Discussion in 'The Bathroom Wall' started by Couchpotato94, Aug 13, 2006.

  1. Confucius say, Man who fart in church must sit in his own pew.
    Confucius say, Man who fly airplane upside-down bound to have crack up.
    Confucius say, Wife who puts man in dog house may find him in cat house.
    Confucius say, Virgin like balloon — one prick, all gone.
    Confucius say, Man with athletic finger make broad jump.
    Confucius say, Man who stand on toilet is high on pot
    Confucius say, Man who walk through airport door sideways going to Bangkok(That one is great =D)
    Confucius say, Man who drop watch in toilet have shitty time.
    Confucius say, Man with hand in pocket feel cocky all day.
    Confucius say, Baseball got it all wrong — man with four balls cannot walk.
     

  2. Vidic15

    Vidic15 No Custom Title Exists V.I.P. Lifetime

    Conficus lived in 300BC or less and do you think that Planes even existed then..I dont think so..So

    I think u made that joke up
     
  3. Drky

    Drky Guest

  4. HAHA, I don't think he gets it. o_o
     
  5. Italiano

    Italiano Film Elitist

    heh, heh, you do realize this is the humor section right?

    Confucius say,
    -never approach a bull from the front, a horse from the back, or an idiot from any direction
    -Mother's day comes nine months after Father's day
    -A magazine is a bunch of pages to tell you what's going to be in the next issue.
    -A tattoo is permenant proof of temporary insanity.
     
  6. Merc

    Merc Certified Shitlord V.I.P. Lifetime

    Way to break the pattern, tard. That's not how it goes!

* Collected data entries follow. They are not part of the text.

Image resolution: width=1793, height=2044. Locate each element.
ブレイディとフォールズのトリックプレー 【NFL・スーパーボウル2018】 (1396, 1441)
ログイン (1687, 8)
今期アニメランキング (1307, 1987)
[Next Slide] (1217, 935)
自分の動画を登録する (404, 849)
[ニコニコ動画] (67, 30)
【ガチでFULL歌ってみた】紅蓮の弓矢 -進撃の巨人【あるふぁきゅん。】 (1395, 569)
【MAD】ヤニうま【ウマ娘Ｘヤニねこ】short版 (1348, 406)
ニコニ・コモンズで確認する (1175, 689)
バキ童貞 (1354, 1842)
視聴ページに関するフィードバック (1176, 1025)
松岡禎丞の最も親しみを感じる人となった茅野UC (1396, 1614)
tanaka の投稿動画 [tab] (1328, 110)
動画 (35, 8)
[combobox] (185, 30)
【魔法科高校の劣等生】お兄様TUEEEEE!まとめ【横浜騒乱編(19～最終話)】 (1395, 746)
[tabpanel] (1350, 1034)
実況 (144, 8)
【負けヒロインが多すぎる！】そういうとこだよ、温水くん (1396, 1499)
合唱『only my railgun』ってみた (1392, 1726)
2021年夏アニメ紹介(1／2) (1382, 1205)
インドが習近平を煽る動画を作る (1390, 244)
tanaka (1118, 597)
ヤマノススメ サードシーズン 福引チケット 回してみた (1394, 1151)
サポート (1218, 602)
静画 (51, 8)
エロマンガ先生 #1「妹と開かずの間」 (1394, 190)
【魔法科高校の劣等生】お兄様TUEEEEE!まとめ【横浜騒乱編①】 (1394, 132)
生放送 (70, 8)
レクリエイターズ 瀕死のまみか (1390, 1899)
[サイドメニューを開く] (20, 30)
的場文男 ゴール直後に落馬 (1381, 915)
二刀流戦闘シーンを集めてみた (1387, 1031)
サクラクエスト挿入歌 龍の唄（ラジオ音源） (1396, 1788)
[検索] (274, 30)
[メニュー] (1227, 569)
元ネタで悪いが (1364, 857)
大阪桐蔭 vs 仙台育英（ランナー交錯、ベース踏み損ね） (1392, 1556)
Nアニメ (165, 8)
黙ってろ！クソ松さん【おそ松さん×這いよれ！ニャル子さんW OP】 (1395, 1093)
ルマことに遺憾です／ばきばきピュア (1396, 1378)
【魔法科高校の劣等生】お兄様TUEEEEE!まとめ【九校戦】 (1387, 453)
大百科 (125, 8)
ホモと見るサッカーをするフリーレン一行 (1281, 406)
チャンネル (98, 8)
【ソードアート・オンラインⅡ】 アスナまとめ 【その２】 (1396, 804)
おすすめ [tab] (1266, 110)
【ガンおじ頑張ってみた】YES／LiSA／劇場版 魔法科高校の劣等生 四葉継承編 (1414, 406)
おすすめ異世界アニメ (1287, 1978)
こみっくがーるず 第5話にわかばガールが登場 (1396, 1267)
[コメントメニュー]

    Confucius say... He who lives in glass house, dress in basement

    Confucius say.... Lady who go camping must beware of evil intent.

    Confucius say... He who run behind bus get exhausted.

    Confucius say... Man who leap off cliff jump to conclusion.

    Confucius say... Man who smoke pot choke on handle!

    Confucius say... Man who eat picture of father soon be spitting image of father.

    Confucius say... He who laughs last, thinks slowest.

    Confucius say... He who cooks corn and peas in the same pot is very unsanitary.

    Confucius say... He who sit on tack is better off.

    Confucius say... He who sleep on road wake up with run down feeling.

    Confucius say... He who put face in fruit drink get punch in the nose.

    Confucius say... Man who sleep on railroad track end up with split personality.

    Confucious say... Man who sleep with itchy butt, wake up with smelly finger.

    Confucious say... Man with one chopstick go hungry.

    Confucious say... Man who scratches butt should not bite fingernails.

    Confucious say... Man who eat many prunes get good run for money.
     
  7. oxyMORON

    oxyMORON A Darker Knight

    Confucius say, a penis is the only thing a woman wants to find hard to handle

    Confucius say, an opera is the only place where if a guy gets stabbed, he sings

    Confucius say, having a hole at the end of the penis lets a man be open minded

    COnfucius say, watching how a woman eats an ice cream cone will let you know how good she is in bed

    Confucius say, a kiss is only upstairs shopping for downstairs merchandise.

    Confucius say, masturbation is a solo played on a private organ

    COnfucius say, it's OK to let a fool kiss you, but don't let a kiss fool you.